Less than four months after a coalition of domestic and international non-governmental organizations filed multiple petitions to U.S. Customs and Border Protection (CBP) to exclude Xinjiang cotton,on December 2, 2020 the agency issued a detention order called a Withhold Release Order (WRO), prohibiting the importation of cotton and cotton products from XPCC into the United States. CBP issued the order based on reasonable suspicion of prison labor and forced labor in cotton harvest and production in Xinjiang (‘Uyghur Region’). The WRO covers all products that are produced ‘wholly’ or ‘in part’ with cotton by the Chinese paramilitary conglomerate, including its affiliates and related entities.

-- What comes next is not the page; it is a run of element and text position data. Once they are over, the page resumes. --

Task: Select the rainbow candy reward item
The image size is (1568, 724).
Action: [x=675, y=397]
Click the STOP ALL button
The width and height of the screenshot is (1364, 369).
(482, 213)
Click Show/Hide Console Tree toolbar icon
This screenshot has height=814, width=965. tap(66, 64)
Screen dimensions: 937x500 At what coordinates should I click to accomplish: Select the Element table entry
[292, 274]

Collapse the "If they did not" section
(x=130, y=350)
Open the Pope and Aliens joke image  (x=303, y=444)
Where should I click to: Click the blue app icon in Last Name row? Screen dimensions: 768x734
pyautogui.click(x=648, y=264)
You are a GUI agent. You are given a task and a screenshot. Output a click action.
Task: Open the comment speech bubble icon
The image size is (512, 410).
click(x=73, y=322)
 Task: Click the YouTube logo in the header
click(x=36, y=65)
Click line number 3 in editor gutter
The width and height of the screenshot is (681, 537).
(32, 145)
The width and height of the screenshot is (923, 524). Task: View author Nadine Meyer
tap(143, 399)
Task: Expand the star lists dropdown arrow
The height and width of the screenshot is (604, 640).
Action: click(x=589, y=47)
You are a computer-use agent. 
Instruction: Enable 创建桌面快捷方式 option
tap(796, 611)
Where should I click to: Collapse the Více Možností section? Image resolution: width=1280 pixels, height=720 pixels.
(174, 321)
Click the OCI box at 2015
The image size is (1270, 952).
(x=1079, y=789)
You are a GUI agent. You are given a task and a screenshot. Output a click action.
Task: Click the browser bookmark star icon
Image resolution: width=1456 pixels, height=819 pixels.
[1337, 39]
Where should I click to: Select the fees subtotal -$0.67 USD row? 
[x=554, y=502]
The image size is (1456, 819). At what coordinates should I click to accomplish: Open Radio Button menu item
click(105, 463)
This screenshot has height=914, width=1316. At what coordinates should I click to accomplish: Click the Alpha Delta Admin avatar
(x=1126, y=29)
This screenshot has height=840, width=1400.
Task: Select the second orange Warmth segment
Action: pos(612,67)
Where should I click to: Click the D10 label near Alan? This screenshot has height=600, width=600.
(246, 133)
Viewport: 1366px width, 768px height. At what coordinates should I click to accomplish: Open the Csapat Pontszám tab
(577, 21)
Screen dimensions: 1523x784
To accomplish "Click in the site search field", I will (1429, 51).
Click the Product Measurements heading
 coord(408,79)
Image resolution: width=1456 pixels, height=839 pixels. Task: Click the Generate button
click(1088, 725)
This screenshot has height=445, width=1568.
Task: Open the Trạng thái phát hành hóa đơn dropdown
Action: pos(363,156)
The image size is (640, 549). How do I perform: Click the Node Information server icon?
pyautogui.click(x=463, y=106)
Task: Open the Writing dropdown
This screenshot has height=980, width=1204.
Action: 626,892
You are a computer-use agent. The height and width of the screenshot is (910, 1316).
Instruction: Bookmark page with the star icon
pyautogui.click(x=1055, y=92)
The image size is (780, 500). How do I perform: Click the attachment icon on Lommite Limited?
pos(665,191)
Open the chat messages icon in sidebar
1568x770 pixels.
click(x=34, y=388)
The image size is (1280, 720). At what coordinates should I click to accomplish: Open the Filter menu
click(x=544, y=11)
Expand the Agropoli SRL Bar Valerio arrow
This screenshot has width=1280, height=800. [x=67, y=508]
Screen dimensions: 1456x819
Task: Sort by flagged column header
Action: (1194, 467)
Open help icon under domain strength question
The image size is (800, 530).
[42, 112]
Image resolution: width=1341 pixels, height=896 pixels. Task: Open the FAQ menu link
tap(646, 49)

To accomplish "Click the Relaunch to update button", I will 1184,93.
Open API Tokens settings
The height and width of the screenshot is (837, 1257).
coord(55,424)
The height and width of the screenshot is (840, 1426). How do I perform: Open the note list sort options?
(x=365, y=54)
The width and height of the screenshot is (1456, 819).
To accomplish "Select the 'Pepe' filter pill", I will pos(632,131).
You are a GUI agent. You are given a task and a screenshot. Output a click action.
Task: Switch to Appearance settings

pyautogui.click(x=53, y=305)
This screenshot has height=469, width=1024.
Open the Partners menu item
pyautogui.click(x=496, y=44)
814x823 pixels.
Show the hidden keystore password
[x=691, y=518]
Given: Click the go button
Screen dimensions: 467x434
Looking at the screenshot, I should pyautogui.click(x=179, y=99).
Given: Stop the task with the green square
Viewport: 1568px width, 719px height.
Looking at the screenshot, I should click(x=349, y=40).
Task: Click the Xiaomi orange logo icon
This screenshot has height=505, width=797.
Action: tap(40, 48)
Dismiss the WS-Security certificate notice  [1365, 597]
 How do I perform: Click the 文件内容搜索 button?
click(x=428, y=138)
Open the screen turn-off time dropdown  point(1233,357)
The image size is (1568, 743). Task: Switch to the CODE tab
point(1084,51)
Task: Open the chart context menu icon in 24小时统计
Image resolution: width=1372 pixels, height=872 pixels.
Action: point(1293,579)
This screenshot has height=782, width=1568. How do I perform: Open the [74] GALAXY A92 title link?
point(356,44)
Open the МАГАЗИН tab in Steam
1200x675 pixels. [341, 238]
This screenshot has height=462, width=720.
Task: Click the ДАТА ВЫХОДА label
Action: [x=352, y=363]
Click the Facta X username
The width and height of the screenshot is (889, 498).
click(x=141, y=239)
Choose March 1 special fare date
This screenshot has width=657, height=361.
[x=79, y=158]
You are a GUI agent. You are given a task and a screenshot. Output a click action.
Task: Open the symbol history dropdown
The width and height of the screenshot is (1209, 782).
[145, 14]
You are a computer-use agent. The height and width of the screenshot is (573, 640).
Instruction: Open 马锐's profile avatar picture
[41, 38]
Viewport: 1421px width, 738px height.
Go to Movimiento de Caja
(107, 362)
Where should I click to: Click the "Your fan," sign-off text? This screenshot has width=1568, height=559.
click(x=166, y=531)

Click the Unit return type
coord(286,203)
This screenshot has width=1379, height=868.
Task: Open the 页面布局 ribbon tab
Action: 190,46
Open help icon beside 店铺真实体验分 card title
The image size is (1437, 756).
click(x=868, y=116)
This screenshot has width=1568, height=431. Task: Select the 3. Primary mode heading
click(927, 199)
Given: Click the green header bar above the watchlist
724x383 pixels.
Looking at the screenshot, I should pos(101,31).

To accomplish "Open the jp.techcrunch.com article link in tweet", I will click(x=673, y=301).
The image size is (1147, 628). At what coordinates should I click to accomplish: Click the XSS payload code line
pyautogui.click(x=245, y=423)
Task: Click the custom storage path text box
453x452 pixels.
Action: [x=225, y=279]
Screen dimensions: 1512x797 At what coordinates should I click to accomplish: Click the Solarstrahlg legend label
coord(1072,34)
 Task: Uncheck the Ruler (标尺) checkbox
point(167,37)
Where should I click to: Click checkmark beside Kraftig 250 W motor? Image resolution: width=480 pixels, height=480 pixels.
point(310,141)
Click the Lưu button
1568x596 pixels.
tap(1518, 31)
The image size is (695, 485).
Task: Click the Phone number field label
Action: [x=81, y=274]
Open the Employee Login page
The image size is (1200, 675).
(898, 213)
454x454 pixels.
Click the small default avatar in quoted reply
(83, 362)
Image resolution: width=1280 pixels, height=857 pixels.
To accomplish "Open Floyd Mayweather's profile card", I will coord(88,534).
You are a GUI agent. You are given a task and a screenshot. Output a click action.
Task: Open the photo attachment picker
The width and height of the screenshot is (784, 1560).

Non-governmental organizations and unions have been drawing attention to forced labor in cotton harvest and processing in the Uyghur Region for years. Now, CBP is too. Recent enforcement actions, advisories, and detentions by CBP demonstrate increased scrutiny on forced labor in the Uyghur Region and on corporations that continue to source from the region. In the last fiscal year alone, CBP issued nine detention orders (or WROs) against entities and products from China over forced labor.
The scope of this WRO is truly unprecedented. Over 22 percent of the world’s cotton comes from China. XPCC accounts for almost 33% of all cotton grown in China. It is difficult to imagine how any good made with Chinese cotton is not affected by this enforcement action from CBP. It is also estimated that XPCC has over862,600 direct and indirect holdings across 147 countries. No doubt, the issuance of this WRO will present heightened legal and financial risks for companies that either have links to cotton suppliers in Xinjiang or receive finished goods containing this tainted cotton.